Indeed, the fix goes far beyond “non-enforcement” because it requires insurers to certain new action to enjoy the delay. This is thus not simply a delay, but a new law.
According to the President’s announcement, insurance companies will be allowed to renew policies that were in force as of October 1, 2013 for one additional year, even if they fail to meet relevant PPACA requirements. What is the legal basis for this change? The Administration has not cited any. (See, e.g., this letter to state insurance commissioners explaining the change.) According to various press reports, the Administration argues it may do this as a matter of enforcement discretion (much as it did with immigration). In other words, the Administration is not changing the law. It’s just announcing it will not enforce federal law (while simultaneously threatening to vetolegislation that would authorize the step the President has decided to take).
Does this make the renewal of non-compliant policies legal? No. The legal requirement remains on the books so the relevant health insurance plans remain illegal under federal law. The President’s decision does not change relevant state laws either. So insurers will still need to obtain approval from state insurance commissioners. This typically requires submitting rates and plan specifications for approval. This can take some time, and is disruptive because most insurance companies have already set their offerings for the next year. It’s no wonder that some insurance commissioners have already indicated they have no plans to approve non-compliant plans.

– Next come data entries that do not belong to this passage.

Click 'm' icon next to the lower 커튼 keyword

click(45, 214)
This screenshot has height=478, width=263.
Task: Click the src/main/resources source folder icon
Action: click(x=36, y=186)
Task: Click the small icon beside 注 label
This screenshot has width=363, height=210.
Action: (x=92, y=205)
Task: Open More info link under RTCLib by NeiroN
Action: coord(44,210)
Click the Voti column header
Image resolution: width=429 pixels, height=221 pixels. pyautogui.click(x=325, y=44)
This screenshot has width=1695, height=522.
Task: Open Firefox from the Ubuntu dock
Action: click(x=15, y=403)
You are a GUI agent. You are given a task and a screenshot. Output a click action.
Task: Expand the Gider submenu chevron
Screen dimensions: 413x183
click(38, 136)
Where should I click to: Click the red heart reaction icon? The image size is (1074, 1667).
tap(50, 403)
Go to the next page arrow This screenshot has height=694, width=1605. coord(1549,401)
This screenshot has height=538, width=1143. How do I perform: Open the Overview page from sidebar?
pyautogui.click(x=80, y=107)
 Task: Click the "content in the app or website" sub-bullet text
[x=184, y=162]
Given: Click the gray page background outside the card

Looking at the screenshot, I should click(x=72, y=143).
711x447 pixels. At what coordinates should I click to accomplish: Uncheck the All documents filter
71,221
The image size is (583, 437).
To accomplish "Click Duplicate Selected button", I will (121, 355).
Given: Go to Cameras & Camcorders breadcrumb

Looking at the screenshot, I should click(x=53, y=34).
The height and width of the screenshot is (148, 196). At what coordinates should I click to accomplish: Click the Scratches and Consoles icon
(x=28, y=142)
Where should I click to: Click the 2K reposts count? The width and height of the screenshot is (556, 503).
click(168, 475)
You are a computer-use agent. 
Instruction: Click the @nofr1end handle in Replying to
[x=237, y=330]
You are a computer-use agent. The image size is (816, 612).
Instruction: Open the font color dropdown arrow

There is no way–none–that this latest move by the White House can be considered in any way legal. Someone with standing–likely the state insurance commissioners and/or the insurers themselves–should sue for an injunction that blocks the president’s fiat. Additionally, all of the people who made a big show of denouncing the alleged imperial presidency of George W. Bush should denounce the actions of the actual imperial presidency we have now.